◆ **WORK ORDER**
Exactly as it appears, restate the whole listing.

──────── MATERIAL PROVIDED

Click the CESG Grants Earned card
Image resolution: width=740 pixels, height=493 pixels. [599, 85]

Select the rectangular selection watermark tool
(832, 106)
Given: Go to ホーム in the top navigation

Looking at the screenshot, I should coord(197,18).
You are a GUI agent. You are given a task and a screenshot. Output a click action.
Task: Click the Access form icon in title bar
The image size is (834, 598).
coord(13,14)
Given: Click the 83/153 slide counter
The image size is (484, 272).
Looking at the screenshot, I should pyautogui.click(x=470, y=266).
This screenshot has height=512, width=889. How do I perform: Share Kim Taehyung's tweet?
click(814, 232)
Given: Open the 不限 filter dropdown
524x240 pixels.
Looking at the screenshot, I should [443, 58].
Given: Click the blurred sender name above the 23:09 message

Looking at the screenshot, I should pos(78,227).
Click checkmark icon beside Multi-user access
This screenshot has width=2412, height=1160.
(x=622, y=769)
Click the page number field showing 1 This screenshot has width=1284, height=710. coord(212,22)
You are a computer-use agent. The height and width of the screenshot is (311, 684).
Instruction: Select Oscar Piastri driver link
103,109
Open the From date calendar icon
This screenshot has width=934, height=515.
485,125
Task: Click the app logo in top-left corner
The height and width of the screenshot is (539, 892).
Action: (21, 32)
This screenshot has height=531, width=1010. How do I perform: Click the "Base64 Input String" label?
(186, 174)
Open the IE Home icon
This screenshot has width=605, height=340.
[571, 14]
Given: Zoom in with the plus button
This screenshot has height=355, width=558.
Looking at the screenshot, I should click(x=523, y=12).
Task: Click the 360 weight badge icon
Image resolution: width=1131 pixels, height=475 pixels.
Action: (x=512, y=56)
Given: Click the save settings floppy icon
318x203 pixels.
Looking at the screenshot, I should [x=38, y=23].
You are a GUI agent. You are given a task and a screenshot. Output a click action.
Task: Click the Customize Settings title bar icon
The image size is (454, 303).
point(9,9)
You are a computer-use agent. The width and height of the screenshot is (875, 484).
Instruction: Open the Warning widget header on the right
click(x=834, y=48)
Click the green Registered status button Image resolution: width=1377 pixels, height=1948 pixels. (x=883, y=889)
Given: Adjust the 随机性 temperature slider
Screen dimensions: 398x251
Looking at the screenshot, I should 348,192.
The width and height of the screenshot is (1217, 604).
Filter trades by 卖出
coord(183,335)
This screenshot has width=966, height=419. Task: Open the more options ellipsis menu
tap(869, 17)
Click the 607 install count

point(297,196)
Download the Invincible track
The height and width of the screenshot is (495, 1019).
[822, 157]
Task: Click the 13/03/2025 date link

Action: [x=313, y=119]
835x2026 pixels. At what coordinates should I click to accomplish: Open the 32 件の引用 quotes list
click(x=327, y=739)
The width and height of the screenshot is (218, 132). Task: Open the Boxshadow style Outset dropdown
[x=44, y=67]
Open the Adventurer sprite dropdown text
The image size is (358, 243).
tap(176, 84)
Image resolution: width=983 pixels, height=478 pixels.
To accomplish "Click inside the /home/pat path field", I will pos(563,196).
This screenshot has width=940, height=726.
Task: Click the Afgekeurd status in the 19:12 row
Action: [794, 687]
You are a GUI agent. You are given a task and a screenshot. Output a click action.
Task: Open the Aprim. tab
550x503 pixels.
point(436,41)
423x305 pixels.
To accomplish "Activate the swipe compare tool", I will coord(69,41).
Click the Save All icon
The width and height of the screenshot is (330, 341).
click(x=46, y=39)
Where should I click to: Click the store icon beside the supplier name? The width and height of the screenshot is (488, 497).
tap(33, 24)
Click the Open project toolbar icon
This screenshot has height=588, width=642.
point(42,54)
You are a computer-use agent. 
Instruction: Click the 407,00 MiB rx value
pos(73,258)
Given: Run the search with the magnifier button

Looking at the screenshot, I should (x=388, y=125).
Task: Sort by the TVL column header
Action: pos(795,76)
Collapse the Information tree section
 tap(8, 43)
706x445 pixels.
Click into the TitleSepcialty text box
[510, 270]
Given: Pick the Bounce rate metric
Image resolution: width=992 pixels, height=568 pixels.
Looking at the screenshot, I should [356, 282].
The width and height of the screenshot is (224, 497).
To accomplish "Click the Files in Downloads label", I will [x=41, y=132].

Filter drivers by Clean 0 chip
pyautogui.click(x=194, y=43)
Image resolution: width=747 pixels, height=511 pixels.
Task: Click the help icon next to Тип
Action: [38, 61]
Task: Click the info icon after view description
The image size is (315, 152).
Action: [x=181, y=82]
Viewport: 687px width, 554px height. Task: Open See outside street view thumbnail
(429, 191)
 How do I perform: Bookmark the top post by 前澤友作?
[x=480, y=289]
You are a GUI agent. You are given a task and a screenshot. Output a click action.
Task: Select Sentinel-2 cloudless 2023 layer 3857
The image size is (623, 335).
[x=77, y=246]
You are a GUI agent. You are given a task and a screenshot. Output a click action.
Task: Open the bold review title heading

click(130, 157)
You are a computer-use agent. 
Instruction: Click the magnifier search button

────────────────

◆ **YOUR RESPONSE**
Click the CESG Grants Earned card
Image resolution: width=740 pixels, height=493 pixels. [599, 85]

Select the rectangular selection watermark tool
(832, 106)
Given: Go to ホーム in the top navigation

Looking at the screenshot, I should coord(197,18).
You are a GUI agent. You are given a task and a screenshot. Output a click action.
Task: Click the Access form icon in title bar
The image size is (834, 598).
coord(13,14)
Given: Click the 83/153 slide counter
The image size is (484, 272).
Looking at the screenshot, I should pyautogui.click(x=470, y=266).
This screenshot has height=512, width=889. How do I perform: Share Kim Taehyung's tweet?
click(814, 232)
Given: Open the 不限 filter dropdown
524x240 pixels.
Looking at the screenshot, I should [443, 58].
Given: Click the blurred sender name above the 23:09 message

Looking at the screenshot, I should pos(78,227).
Click checkmark icon beside Multi-user access
This screenshot has width=2412, height=1160.
(x=622, y=769)
Click the page number field showing 1 This screenshot has width=1284, height=710. coord(212,22)
You are a computer-use agent. The height and width of the screenshot is (311, 684).
Instruction: Select Oscar Piastri driver link
103,109
Open the From date calendar icon
This screenshot has width=934, height=515.
485,125
Task: Click the app logo in top-left corner
The height and width of the screenshot is (539, 892).
Action: (21, 32)
This screenshot has height=531, width=1010. How do I perform: Click the "Base64 Input String" label?
(186, 174)
Open the IE Home icon
This screenshot has width=605, height=340.
[571, 14]
Given: Zoom in with the plus button
This screenshot has height=355, width=558.
Looking at the screenshot, I should click(x=523, y=12).
Task: Click the 360 weight badge icon
Image resolution: width=1131 pixels, height=475 pixels.
Action: (x=512, y=56)
Given: Click the save settings floppy icon
318x203 pixels.
Looking at the screenshot, I should [x=38, y=23].
You are a GUI agent. You are given a task and a screenshot. Output a click action.
Task: Click the Customize Settings title bar icon
The image size is (454, 303).
point(9,9)
You are a computer-use agent. The width and height of the screenshot is (875, 484).
Instruction: Open the Warning widget header on the right
click(x=834, y=48)
Click the green Registered status button Image resolution: width=1377 pixels, height=1948 pixels. (x=883, y=889)
Given: Adjust the 随机性 temperature slider
Screen dimensions: 398x251
Looking at the screenshot, I should 348,192.
The width and height of the screenshot is (1217, 604).
Filter trades by 卖出
coord(183,335)
This screenshot has width=966, height=419. Task: Open the more options ellipsis menu
tap(869, 17)
Click the 607 install count

point(297,196)
Download the Invincible track
The height and width of the screenshot is (495, 1019).
[822, 157]
Task: Click the 13/03/2025 date link

Action: [x=313, y=119]
835x2026 pixels. At what coordinates should I click to accomplish: Open the 32 件の引用 quotes list
click(x=327, y=739)
The width and height of the screenshot is (218, 132). Task: Open the Boxshadow style Outset dropdown
[x=44, y=67]
Open the Adventurer sprite dropdown text
The image size is (358, 243).
tap(176, 84)
Image resolution: width=983 pixels, height=478 pixels.
To accomplish "Click inside the /home/pat path field", I will pos(563,196).
This screenshot has width=940, height=726.
Task: Click the Afgekeurd status in the 19:12 row
Action: [794, 687]
You are a GUI agent. You are given a task and a screenshot. Output a click action.
Task: Open the Aprim. tab
550x503 pixels.
point(436,41)
423x305 pixels.
To accomplish "Activate the swipe compare tool", I will coord(69,41).
Click the Save All icon
The width and height of the screenshot is (330, 341).
click(x=46, y=39)
Where should I click to: Click the store icon beside the supplier name? The width and height of the screenshot is (488, 497).
tap(33, 24)
Click the Open project toolbar icon
This screenshot has height=588, width=642.
point(42,54)
You are a computer-use agent. 
Instruction: Click the 407,00 MiB rx value
pos(73,258)
Given: Run the search with the magnifier button

Looking at the screenshot, I should (x=388, y=125).
Task: Sort by the TVL column header
Action: pos(795,76)
Collapse the Information tree section
 tap(8, 43)
706x445 pixels.
Click into the TitleSepcialty text box
[510, 270]
Given: Pick the Bounce rate metric
Image resolution: width=992 pixels, height=568 pixels.
Looking at the screenshot, I should [356, 282].
The width and height of the screenshot is (224, 497).
To accomplish "Click the Files in Downloads label", I will [x=41, y=132].

Filter drivers by Clean 0 chip
pyautogui.click(x=194, y=43)
Image resolution: width=747 pixels, height=511 pixels.
Task: Click the help icon next to Тип
Action: [38, 61]
Task: Click the info icon after view description
The image size is (315, 152).
Action: [x=181, y=82]
Viewport: 687px width, 554px height. Task: Open See outside street view thumbnail
(429, 191)
 How do I perform: Bookmark the top post by 前澤友作?
[x=480, y=289]
You are a GUI agent. You are given a task and a screenshot. Output a click action.
Task: Select Sentinel-2 cloudless 2023 layer 3857
The image size is (623, 335).
[x=77, y=246]
You are a GUI agent. You are given a task and a screenshot. Output a click action.
Task: Open the bold review title heading

click(130, 157)
You are a computer-use agent. 
Instruction: Click the magnifier search button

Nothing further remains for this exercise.